= Text provided =
== Segment start ==
The Niger has different names in the different languages of the region:
- Fula: 𞤃𞤢𞥄𞤴𞤮 𞤔𞤢𞥄𞤤𞤭𞤦𞤢 (Maayo Jaaliba)
- Manding: ߖߋ߬ߟߌߓߊ߬ (Jeliba) or ߖߏ߬ߟߌߓߊ߬ (Joliba, "great river")
- Tuareg: ⴴⵔⵓ ⵏ ⴴⵔⵓⵏ (Eġərəw n-Igərǝwăn, "river of rivers")
- Songhay: Isa "the river"
- Zarma: Isa Beeri "great river"
- Hausa: كوَرَ (Kwara)
- Nupe: Èdù
- Yoruba: Odo Ọya "named after the Yoruba goddess Ọya, who is believed to embody the river"
- Igbo: Orimiri or Orimili "great water"
- Ijaw: Toru Beni "the river water"
== Segment end ==
= Instructions to follow =
Extend the text on the Niger's names in the region's languages, picking up after its final entry. The listing that follows is separate material and is not part of the text on the Niger's names.

= Provided data =
== Segment start ==
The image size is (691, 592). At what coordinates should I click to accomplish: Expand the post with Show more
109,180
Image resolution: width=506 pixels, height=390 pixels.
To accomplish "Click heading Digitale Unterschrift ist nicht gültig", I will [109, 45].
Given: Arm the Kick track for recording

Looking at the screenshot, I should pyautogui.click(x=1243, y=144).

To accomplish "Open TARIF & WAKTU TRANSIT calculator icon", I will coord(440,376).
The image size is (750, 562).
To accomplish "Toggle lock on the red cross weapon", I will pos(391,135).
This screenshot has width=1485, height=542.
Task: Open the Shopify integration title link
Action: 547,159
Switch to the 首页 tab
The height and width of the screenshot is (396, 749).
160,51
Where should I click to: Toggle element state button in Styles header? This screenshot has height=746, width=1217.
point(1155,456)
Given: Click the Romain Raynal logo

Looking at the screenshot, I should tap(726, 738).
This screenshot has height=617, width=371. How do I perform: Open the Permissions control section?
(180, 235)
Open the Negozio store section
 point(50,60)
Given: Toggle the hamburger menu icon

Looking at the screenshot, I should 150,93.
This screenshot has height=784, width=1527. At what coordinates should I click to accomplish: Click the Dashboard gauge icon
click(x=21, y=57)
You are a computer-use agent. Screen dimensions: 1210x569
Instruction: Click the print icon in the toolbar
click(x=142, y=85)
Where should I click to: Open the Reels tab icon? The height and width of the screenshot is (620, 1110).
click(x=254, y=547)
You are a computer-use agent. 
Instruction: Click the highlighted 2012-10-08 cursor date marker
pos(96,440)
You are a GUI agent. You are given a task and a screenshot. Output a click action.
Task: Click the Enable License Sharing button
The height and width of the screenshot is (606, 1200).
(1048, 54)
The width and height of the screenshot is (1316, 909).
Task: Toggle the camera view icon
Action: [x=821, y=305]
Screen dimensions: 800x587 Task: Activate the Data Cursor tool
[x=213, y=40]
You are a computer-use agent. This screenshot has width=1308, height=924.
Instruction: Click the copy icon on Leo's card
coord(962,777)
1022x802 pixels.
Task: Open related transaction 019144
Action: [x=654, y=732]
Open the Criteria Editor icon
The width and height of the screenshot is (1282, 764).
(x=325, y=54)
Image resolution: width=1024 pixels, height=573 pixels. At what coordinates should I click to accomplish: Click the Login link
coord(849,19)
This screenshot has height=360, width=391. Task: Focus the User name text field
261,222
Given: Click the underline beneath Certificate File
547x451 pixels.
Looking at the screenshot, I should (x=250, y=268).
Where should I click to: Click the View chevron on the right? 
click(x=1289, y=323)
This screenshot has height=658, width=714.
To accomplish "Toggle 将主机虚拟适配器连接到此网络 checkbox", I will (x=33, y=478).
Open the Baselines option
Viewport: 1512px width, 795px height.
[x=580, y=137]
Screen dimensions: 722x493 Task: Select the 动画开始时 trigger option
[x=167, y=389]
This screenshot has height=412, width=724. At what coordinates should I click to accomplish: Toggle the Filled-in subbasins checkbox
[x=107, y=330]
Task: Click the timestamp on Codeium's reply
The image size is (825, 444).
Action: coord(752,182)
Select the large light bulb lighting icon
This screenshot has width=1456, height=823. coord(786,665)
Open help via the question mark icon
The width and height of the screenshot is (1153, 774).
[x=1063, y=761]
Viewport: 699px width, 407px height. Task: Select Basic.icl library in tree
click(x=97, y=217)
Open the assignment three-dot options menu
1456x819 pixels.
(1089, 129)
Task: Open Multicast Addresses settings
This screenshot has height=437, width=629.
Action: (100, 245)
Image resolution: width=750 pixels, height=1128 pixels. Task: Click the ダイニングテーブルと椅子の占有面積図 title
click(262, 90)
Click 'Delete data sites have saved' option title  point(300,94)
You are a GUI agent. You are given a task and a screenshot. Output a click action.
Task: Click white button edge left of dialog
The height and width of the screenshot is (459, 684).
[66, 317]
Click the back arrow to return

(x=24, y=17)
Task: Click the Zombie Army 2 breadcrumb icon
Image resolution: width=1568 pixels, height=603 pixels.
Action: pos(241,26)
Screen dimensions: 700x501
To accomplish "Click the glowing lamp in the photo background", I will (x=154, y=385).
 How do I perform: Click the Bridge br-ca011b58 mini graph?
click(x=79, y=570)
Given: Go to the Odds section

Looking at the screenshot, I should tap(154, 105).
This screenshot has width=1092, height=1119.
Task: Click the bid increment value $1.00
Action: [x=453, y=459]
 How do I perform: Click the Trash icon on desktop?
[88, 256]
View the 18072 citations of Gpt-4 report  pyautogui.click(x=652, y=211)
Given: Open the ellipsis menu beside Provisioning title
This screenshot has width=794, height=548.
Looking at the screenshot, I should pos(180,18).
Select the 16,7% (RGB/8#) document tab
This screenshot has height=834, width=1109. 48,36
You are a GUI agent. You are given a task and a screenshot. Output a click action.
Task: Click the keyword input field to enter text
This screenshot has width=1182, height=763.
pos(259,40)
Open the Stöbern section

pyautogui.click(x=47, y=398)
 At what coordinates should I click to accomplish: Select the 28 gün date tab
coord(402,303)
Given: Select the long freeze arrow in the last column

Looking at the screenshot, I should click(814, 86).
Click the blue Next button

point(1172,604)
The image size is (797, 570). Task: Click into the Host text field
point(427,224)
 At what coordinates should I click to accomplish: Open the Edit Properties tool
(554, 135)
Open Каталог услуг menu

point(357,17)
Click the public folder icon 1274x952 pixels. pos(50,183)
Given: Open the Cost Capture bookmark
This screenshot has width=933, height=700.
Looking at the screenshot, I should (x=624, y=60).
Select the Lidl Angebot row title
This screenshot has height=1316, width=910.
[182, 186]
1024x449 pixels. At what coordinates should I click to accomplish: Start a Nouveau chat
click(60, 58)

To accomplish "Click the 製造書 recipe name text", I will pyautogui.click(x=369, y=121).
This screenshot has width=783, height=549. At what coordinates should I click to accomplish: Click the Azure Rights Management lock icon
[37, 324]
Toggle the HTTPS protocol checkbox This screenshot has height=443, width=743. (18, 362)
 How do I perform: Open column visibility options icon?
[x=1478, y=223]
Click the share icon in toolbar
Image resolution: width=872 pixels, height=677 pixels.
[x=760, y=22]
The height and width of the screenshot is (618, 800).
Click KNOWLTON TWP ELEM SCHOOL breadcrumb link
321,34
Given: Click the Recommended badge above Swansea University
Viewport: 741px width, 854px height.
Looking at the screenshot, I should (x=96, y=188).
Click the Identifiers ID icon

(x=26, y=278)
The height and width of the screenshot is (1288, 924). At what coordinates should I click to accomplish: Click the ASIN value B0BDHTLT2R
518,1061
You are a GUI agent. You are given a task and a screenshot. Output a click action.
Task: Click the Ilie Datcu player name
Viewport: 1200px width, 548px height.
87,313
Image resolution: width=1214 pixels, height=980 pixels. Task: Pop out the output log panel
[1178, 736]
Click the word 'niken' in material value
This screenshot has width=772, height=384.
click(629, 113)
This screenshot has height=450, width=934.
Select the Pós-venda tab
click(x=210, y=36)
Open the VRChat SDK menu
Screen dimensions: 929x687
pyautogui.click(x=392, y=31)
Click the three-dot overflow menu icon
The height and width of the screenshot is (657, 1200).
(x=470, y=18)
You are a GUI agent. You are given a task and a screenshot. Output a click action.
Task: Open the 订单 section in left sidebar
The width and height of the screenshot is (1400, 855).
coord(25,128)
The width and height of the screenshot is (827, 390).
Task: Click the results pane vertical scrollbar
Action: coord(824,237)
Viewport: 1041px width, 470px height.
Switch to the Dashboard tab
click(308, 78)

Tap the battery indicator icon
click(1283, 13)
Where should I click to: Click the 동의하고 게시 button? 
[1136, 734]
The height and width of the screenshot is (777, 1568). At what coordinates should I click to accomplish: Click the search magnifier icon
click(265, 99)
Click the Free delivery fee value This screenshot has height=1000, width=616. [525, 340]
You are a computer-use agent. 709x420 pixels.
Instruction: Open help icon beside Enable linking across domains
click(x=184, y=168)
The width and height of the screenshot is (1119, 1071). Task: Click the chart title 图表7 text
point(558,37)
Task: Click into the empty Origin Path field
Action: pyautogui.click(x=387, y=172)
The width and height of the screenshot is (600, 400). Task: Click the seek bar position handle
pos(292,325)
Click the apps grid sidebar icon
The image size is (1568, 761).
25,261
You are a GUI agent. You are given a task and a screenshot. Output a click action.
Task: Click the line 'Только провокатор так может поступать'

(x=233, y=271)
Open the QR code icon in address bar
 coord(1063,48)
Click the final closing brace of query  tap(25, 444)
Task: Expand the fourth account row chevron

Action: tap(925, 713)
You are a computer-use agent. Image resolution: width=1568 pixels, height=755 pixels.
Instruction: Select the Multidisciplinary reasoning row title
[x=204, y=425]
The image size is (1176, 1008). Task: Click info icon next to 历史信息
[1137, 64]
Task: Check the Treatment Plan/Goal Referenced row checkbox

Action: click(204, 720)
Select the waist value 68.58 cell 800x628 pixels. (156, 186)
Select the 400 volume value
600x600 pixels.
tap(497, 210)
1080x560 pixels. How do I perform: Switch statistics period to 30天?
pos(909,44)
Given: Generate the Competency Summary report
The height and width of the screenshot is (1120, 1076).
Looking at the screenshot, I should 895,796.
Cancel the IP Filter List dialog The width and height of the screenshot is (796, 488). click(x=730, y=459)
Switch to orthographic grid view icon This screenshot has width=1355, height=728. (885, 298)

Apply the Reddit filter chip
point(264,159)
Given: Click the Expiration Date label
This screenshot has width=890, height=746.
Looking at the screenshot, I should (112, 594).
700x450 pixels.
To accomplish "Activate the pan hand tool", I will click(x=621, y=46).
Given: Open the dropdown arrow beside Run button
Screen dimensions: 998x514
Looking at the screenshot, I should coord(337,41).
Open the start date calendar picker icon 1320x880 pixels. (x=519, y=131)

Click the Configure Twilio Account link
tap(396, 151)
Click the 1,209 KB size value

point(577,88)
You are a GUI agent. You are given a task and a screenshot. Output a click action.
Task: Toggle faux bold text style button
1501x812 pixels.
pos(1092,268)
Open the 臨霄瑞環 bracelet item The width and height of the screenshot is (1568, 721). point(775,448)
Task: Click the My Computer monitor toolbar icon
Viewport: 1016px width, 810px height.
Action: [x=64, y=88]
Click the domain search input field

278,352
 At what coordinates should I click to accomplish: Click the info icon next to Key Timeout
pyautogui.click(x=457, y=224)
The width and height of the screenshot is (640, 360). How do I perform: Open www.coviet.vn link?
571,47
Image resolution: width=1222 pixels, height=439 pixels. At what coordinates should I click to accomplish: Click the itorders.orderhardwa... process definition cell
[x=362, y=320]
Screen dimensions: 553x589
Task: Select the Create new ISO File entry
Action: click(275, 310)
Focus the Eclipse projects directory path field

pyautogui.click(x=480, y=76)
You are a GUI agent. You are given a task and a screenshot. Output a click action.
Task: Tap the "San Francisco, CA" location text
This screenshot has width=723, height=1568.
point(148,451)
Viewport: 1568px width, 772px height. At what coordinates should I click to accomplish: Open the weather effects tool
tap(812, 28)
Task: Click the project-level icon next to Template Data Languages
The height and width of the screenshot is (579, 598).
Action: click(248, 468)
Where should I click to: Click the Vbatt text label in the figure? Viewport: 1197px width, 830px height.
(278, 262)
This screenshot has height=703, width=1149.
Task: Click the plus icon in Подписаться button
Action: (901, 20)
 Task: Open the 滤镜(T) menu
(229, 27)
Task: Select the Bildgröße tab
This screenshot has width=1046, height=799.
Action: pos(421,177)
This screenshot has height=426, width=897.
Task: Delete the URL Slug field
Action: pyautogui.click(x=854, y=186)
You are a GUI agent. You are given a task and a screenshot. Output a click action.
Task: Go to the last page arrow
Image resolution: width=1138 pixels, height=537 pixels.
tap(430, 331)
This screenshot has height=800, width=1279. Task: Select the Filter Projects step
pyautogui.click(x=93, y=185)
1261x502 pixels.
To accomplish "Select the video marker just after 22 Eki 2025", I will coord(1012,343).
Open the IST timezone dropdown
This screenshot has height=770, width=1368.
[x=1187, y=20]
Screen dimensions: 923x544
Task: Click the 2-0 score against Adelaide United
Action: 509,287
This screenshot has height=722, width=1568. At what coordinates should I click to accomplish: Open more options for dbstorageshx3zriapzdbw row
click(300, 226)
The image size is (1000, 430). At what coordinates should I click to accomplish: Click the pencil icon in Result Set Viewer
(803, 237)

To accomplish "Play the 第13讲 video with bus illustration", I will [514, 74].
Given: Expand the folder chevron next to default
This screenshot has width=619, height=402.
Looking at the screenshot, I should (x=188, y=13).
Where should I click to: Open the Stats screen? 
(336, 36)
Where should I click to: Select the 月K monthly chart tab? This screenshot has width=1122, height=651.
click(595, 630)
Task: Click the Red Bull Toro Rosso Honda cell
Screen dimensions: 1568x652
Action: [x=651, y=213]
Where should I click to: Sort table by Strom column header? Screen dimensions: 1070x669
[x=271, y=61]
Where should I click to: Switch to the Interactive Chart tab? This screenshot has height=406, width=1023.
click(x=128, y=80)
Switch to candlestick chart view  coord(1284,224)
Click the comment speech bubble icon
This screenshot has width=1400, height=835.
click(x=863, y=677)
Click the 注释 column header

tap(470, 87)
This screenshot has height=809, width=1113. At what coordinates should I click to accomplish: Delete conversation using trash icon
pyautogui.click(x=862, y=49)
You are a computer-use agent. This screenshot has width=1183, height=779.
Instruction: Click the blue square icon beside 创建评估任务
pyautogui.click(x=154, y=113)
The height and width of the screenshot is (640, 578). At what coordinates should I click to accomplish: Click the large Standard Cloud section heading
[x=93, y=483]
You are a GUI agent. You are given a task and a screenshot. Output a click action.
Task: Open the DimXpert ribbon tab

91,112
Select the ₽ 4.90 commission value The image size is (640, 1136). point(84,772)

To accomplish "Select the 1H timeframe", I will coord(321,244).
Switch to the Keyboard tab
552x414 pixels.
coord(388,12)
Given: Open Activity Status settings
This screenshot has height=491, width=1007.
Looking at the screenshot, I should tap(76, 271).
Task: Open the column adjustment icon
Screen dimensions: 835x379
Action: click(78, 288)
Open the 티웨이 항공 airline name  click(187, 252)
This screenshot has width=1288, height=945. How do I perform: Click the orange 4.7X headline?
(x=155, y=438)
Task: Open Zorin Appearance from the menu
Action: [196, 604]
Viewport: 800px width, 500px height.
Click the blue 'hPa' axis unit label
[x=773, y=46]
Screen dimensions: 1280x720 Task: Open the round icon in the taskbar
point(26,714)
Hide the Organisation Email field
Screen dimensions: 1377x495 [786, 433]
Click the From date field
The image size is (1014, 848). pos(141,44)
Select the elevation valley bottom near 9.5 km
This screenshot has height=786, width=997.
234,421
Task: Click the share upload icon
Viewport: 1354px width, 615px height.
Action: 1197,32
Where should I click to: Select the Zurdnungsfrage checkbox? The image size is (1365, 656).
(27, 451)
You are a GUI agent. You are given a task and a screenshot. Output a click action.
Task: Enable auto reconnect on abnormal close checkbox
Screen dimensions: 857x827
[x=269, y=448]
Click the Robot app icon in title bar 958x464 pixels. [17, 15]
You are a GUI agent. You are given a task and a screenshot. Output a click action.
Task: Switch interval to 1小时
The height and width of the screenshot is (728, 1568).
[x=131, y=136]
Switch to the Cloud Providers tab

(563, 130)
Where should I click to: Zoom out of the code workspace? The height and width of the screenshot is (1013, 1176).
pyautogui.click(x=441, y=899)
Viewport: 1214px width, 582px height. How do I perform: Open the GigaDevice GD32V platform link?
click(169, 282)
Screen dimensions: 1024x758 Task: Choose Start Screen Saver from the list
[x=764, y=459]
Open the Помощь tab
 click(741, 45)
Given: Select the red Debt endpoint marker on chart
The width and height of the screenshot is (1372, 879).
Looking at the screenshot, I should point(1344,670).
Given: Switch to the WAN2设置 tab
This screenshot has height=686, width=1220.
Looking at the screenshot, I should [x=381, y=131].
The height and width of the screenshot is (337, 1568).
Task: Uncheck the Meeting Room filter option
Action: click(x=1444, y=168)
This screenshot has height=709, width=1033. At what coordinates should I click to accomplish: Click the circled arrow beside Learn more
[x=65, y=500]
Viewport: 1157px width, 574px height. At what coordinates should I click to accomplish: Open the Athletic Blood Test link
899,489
== Segment end ==
= Written response =
The earliest use of the name "Niger" for the river is by Leo Africanus in his Description of Africa, published in Italian in 1550. Nevertheless, "Nigris" was already the name of a river in West Africa, as mentioned by Pliny the Elder and Solinus, among others. Whether this river was the same as the actual Niger, or rather the river also known as Ger (currently known as Oued Guir, in Morocco), is a matter of discussion. This Nigris was said to divide "Africa proper" from the land of the (Western) Ethiopians to the south, and its name (as well as that of the river Ger) might well come from the Berber phrase gr-n-grwn meaning "river of rivers", as the current Tuareg name for the river Niger. As Timbuktu was the southern end of the principal Trans-Saharan trade route to the western Mediterranean, it was the source of most European knowledge of the region.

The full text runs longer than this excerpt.